- [TO DO]
Please keep the pictures out and write out exactly the lines from the first in the data below through the one containing "Task: Bookmark the", both included.
──────── RECORD SET
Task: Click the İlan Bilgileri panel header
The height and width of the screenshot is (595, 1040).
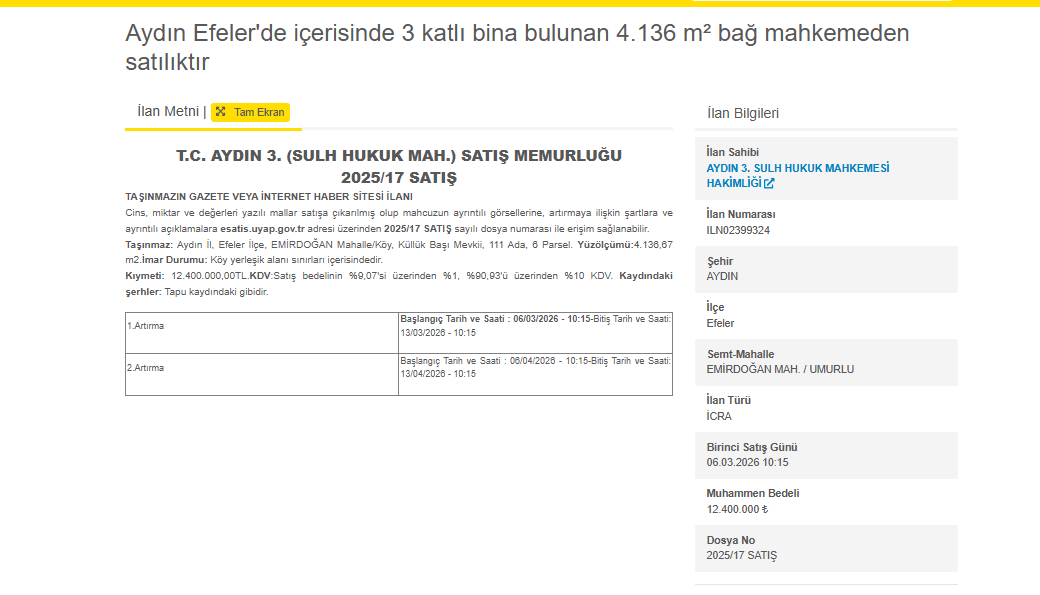Action: coord(742,113)
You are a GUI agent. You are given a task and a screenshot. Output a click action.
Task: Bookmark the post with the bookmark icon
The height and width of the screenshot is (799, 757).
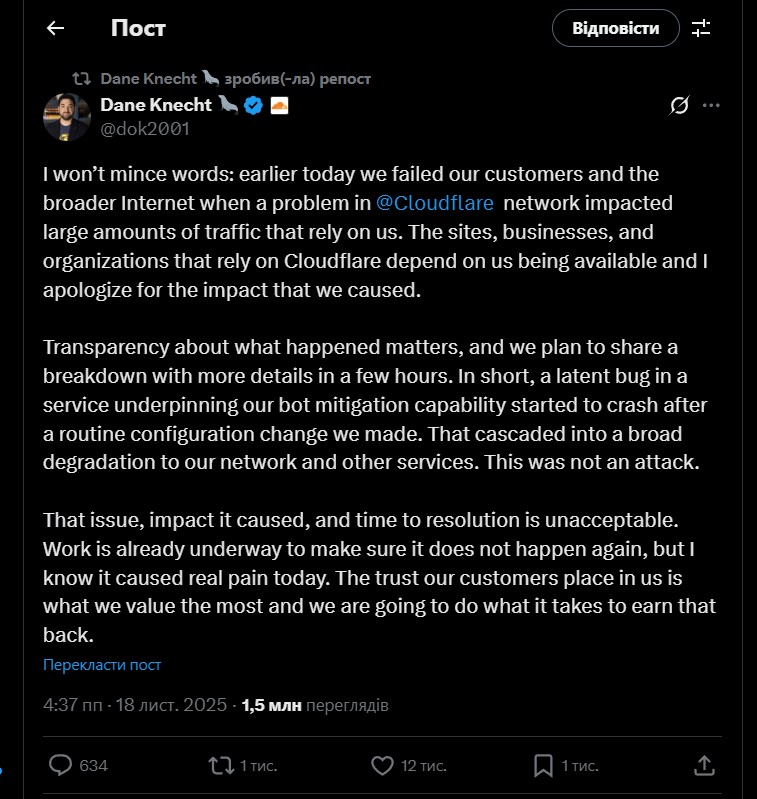(x=543, y=765)
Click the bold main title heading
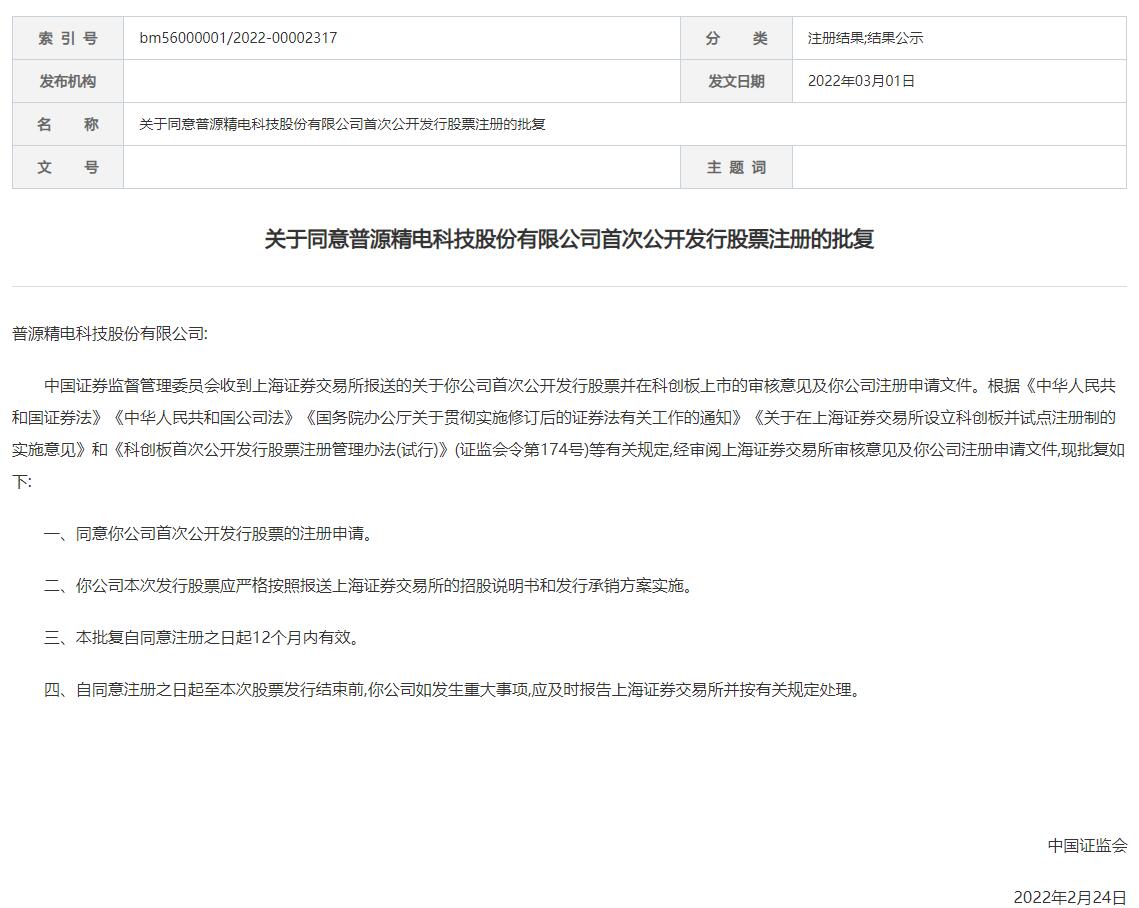 click(x=569, y=239)
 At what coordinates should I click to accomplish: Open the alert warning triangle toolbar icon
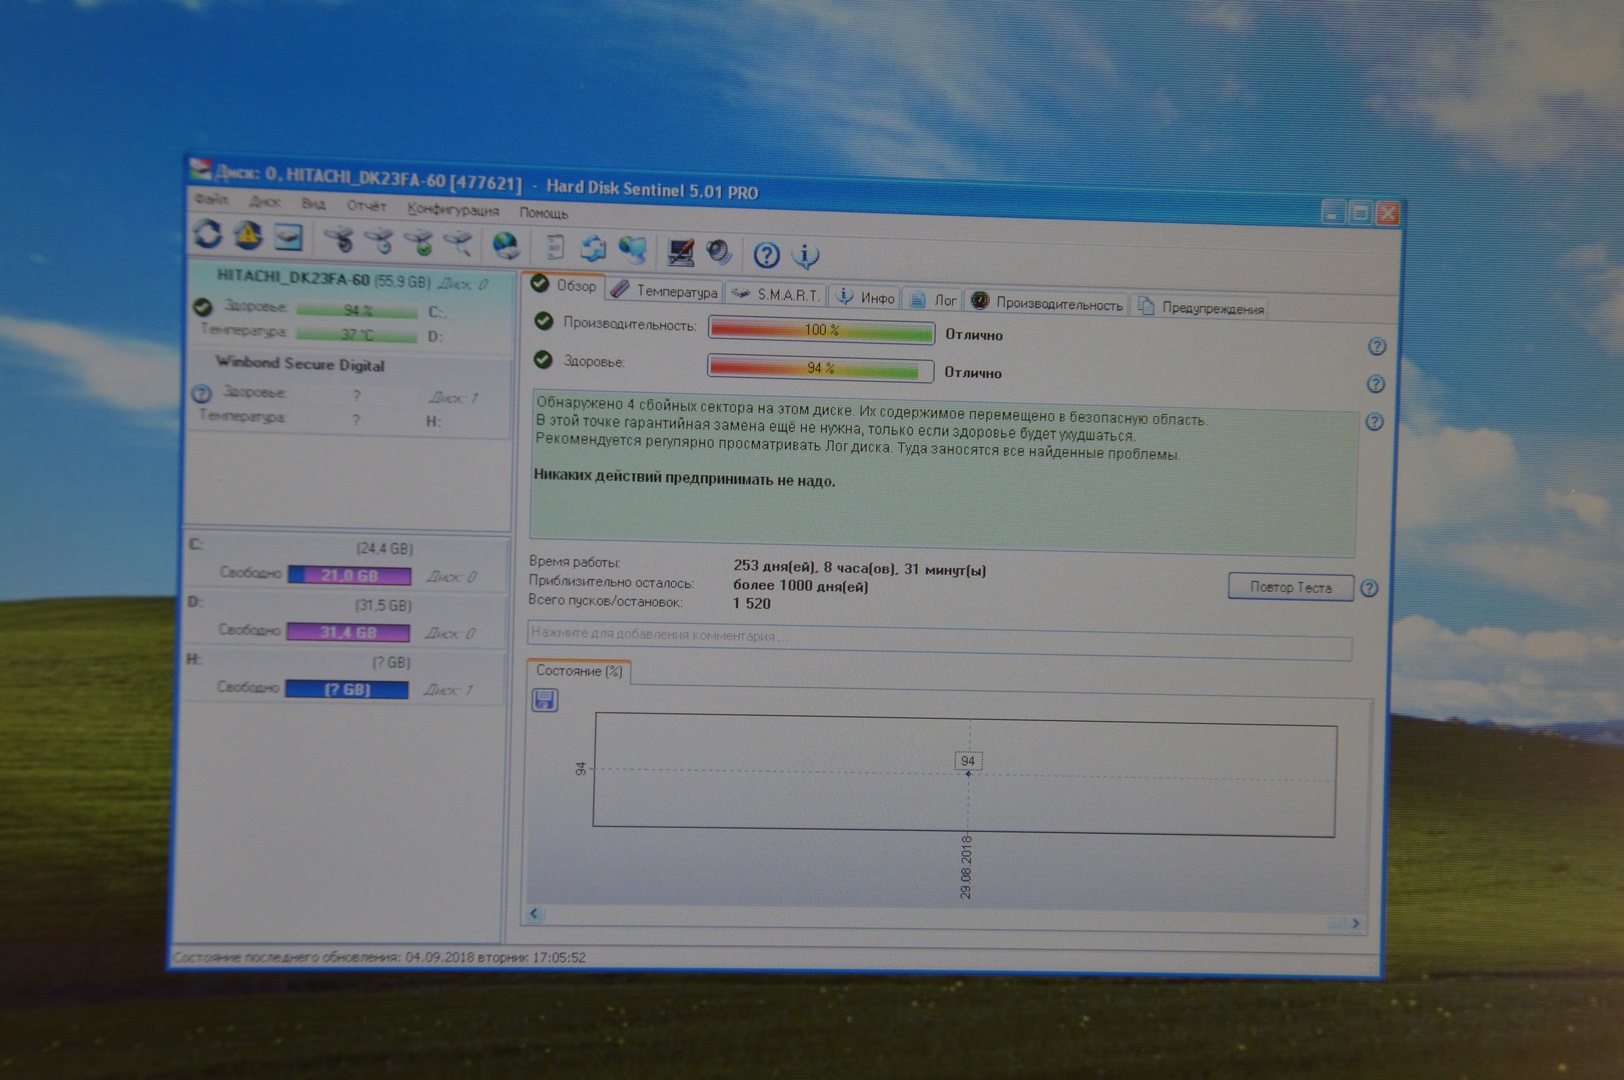(247, 236)

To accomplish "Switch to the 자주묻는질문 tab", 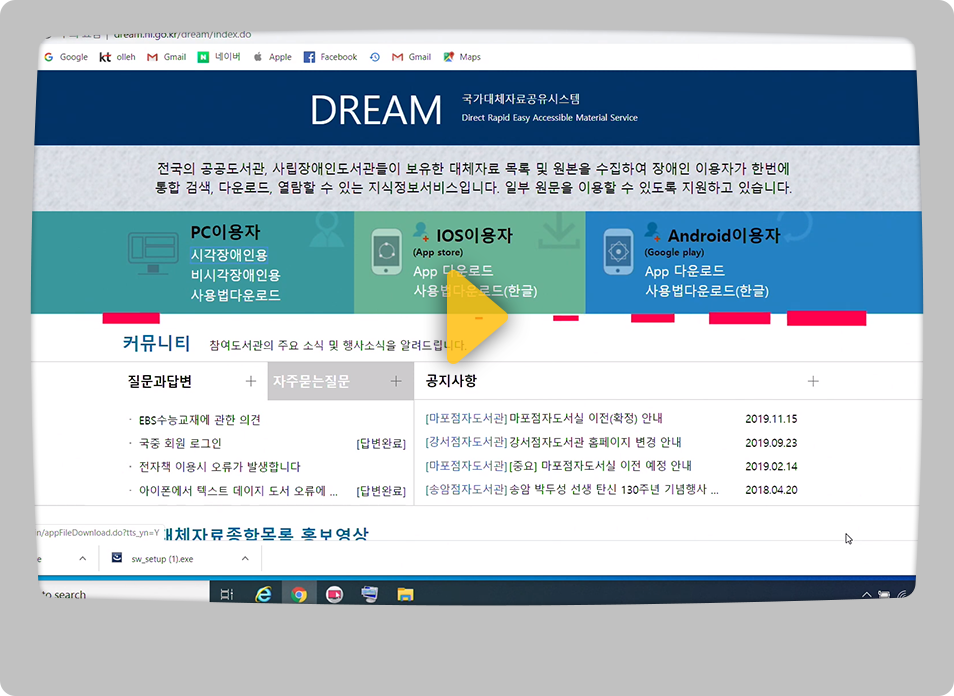I will (312, 381).
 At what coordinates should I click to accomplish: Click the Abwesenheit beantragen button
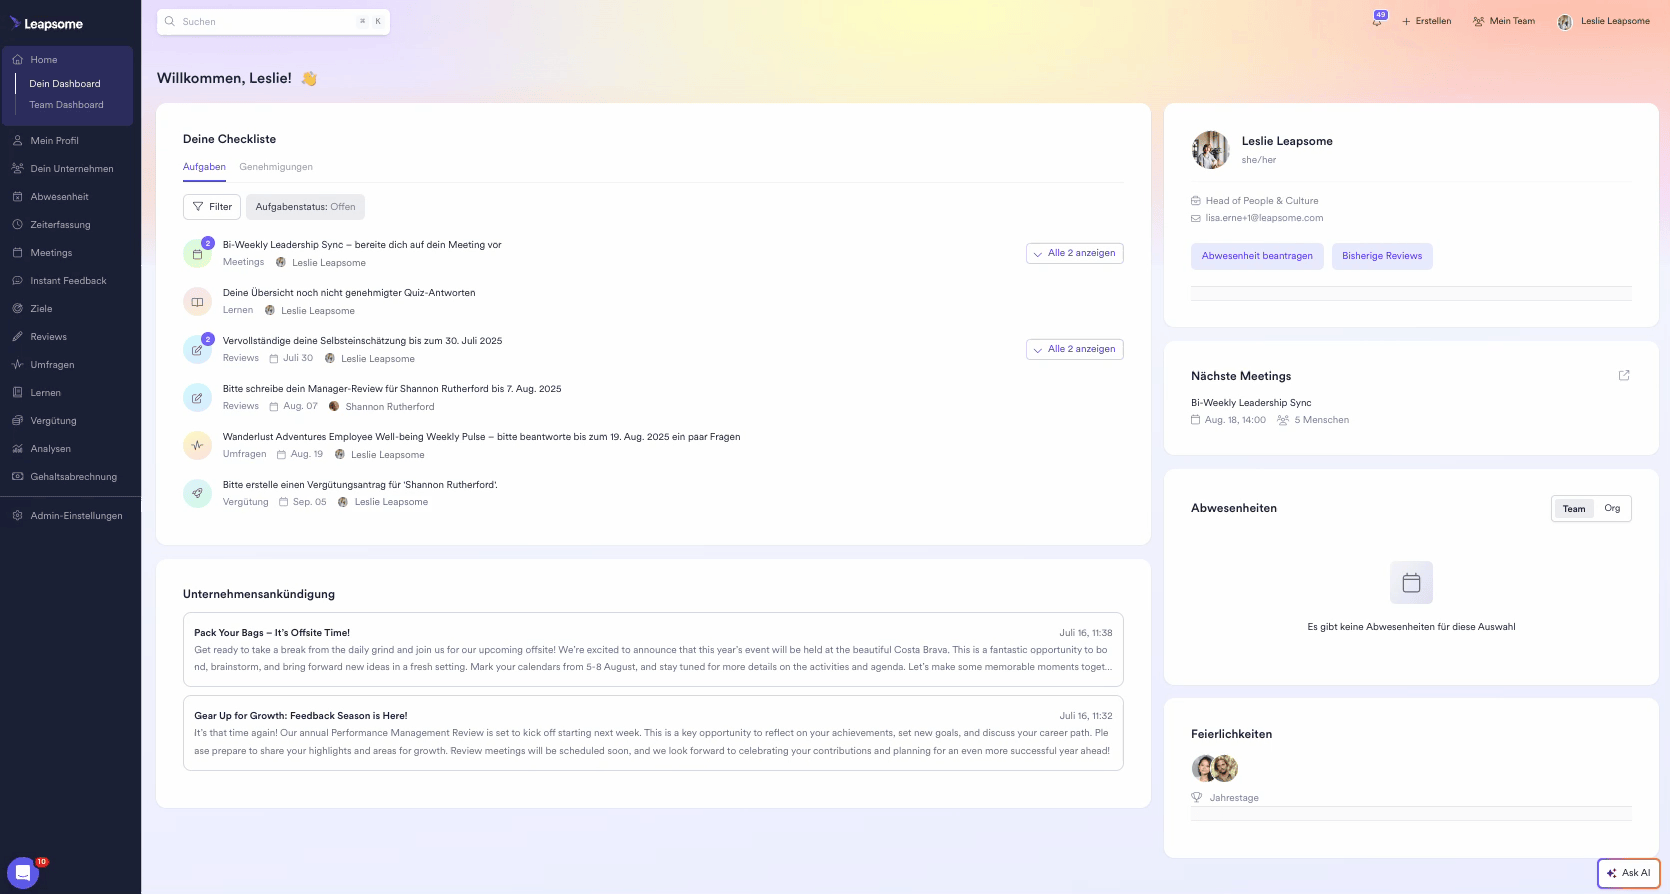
────────────────
- [YOUR SOLUTION]
Task: Click the İlan Bilgileri panel header
The height and width of the screenshot is (595, 1040).
Action: coord(742,113)
You are a GUI agent. You are given a task and a screenshot. Output a click action.
Task: Bookmark the post with the bookmark icon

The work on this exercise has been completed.